This mug is part of a series of seven that Brenda decorated in faces, except for this mug decorated in a graceful grass pattern. The mugs are delicately cast. The lip diameter is 2 inches. The body is 3.5 inches tall and wide.
Speculatively this series was designed on commission, corresponding with the making of the movie Carousel, filmed in Boothbay Harbor. During that time various actors and others associated with the filming stopped by The Andersen gallery to have their portraits painted by my mother on the ceramic forms usually designed by my Dad
However, this mug does not reflect my father’s design style. I believe that this mug was created as a commission and the person commissioning the work dictated the design of the form.
The mugs are artifacts from that rare moment in history when there was a large middle class.

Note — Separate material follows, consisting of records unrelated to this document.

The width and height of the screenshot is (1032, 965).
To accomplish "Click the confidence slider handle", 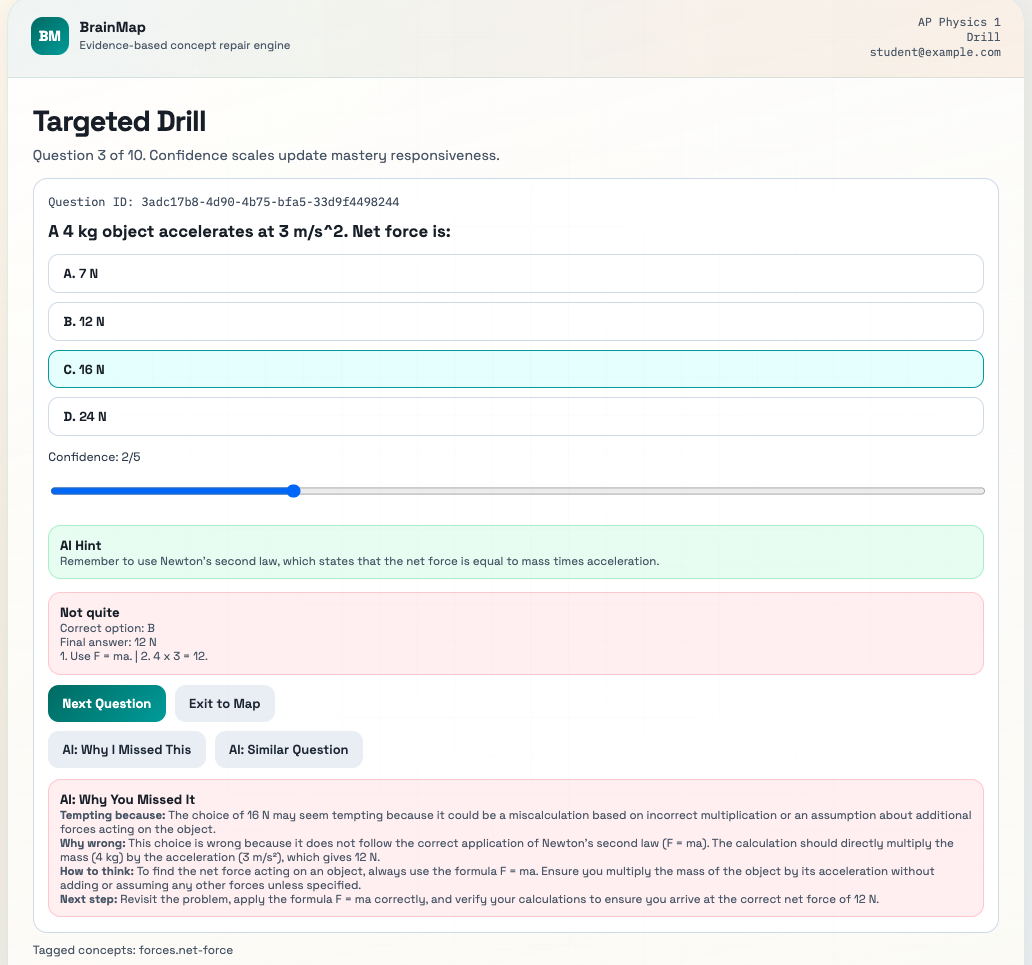I will [293, 491].
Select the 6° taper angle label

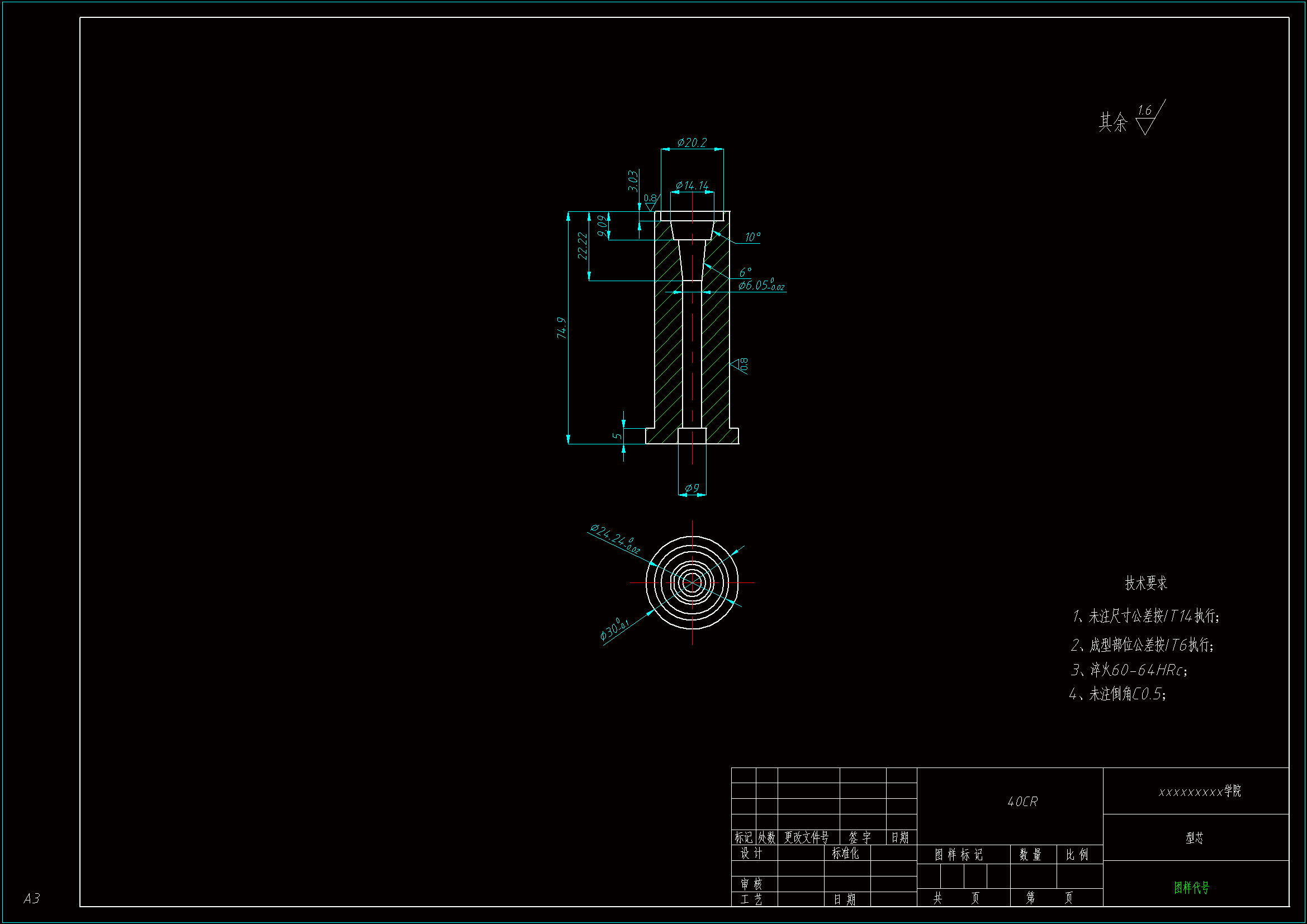click(x=745, y=273)
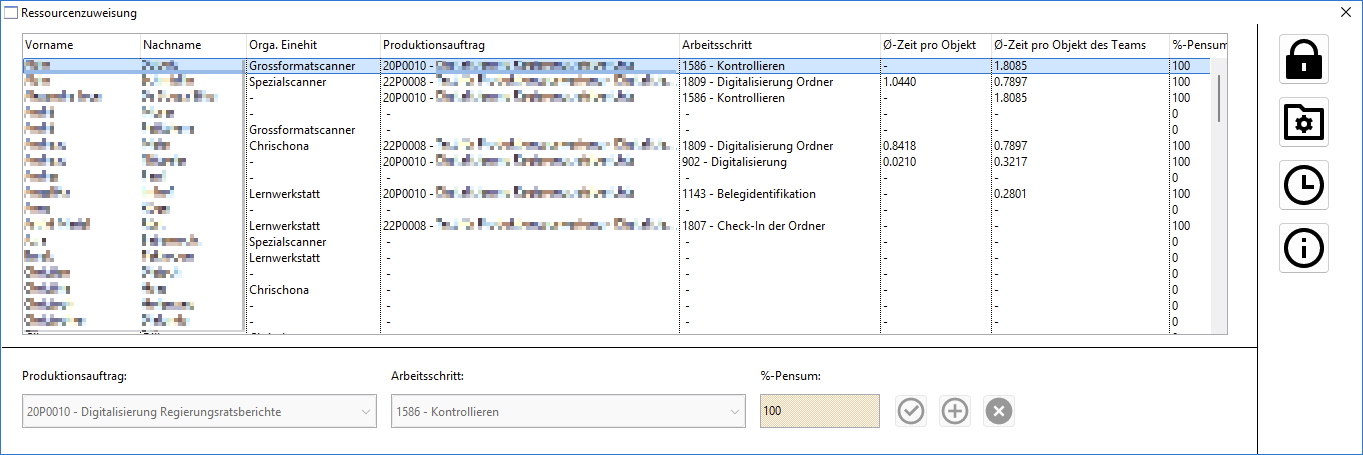This screenshot has width=1363, height=455.
Task: Open the info circle icon
Action: (1305, 248)
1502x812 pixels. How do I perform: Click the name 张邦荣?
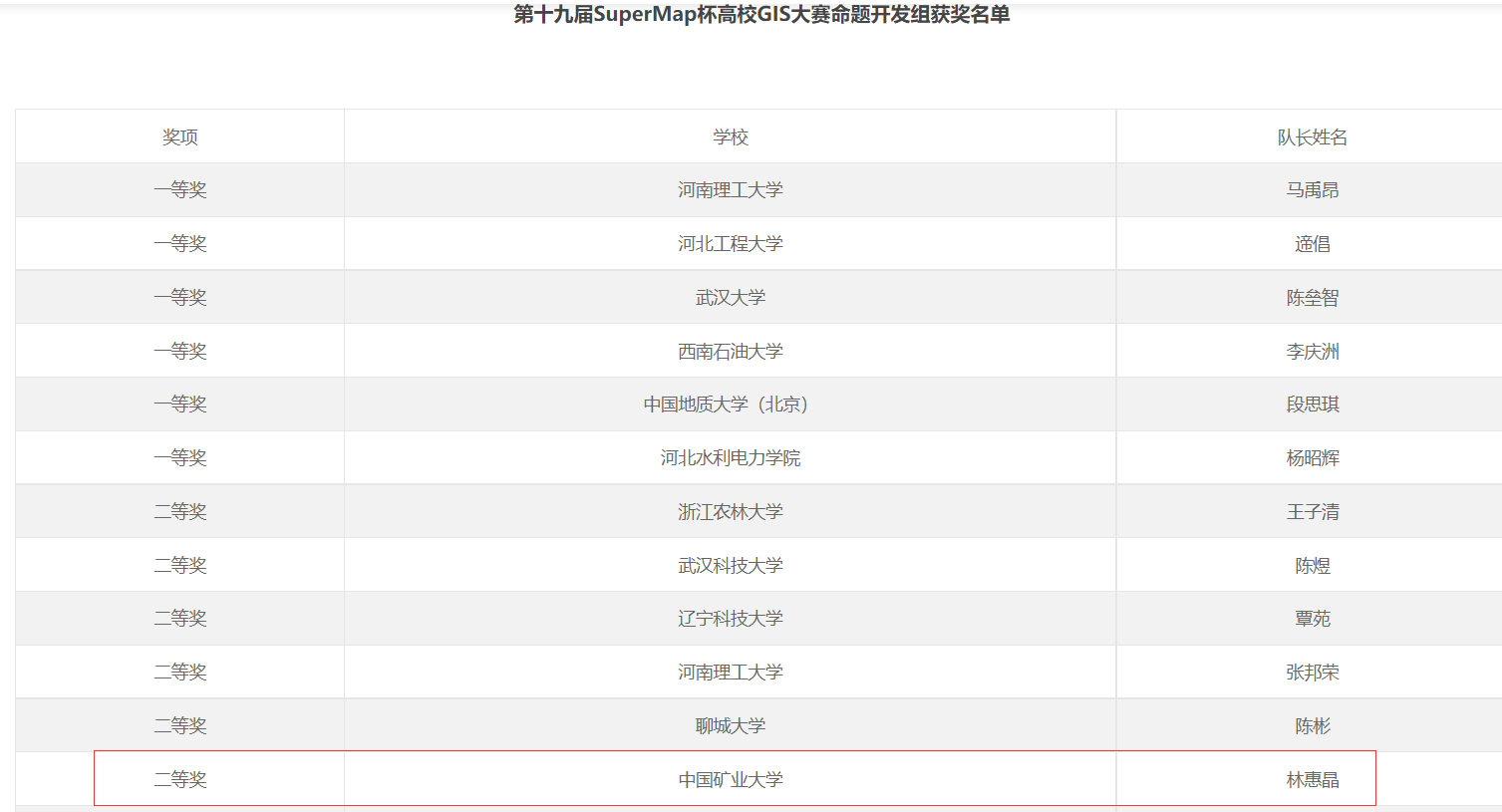pyautogui.click(x=1312, y=673)
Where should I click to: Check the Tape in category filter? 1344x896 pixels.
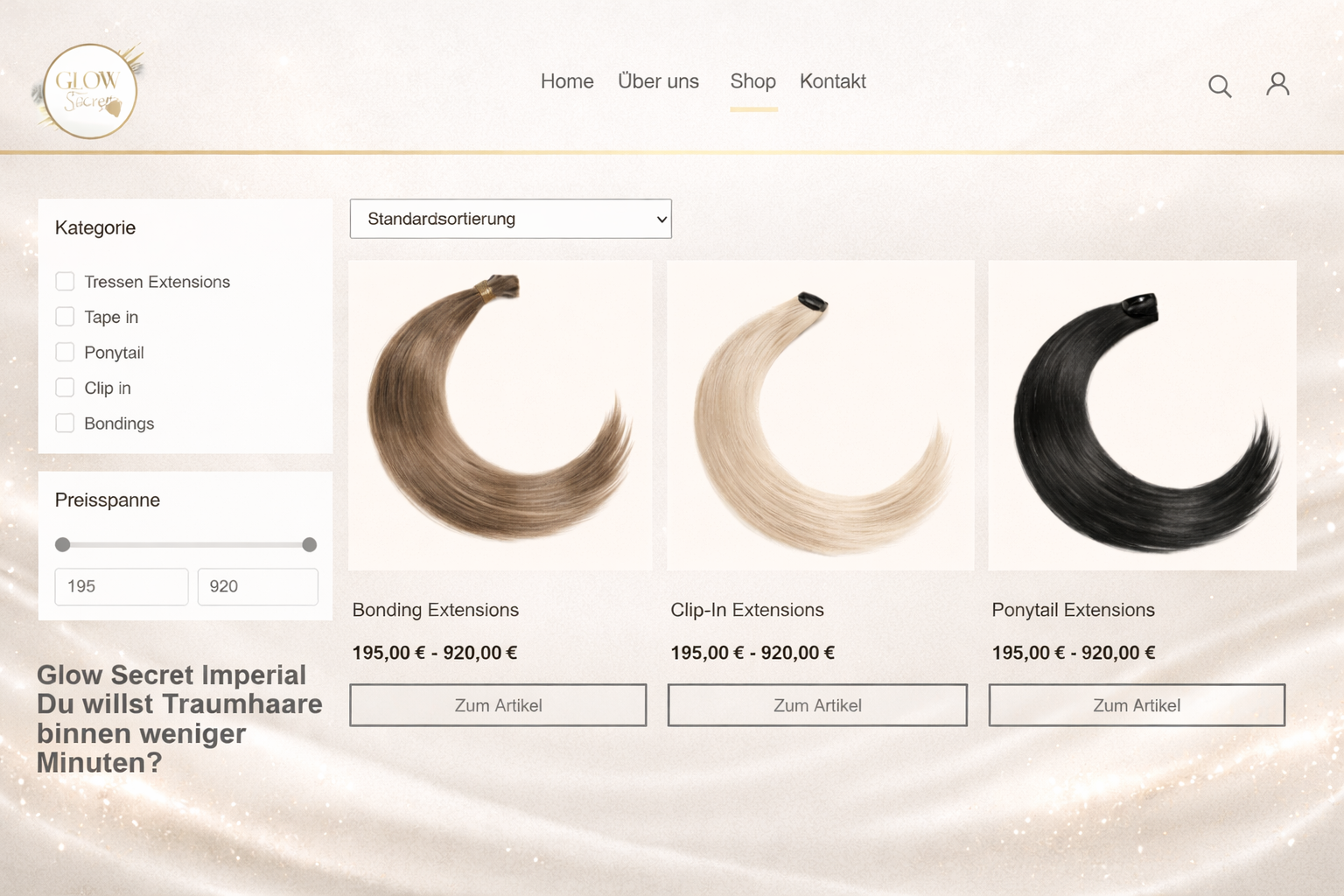[x=65, y=317]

Weston and Brenda set up production as an art form and targeted a middle-class audience. Later Warhol made production as an art form as prestige art objects for the wealthy, but producing handmade art for the middle classes is historically far more radical.
Brenda created repeatable decorative patterns to be individually interpreted through each artist’s unique hand. She also created one-of-a-kind decorative work. One-of-a-kind works were not planned, they just happened, but to have the ability to successfully execute artwork with such freedom, one needs to have an innate control of the medium, which comes about through repetitive practice.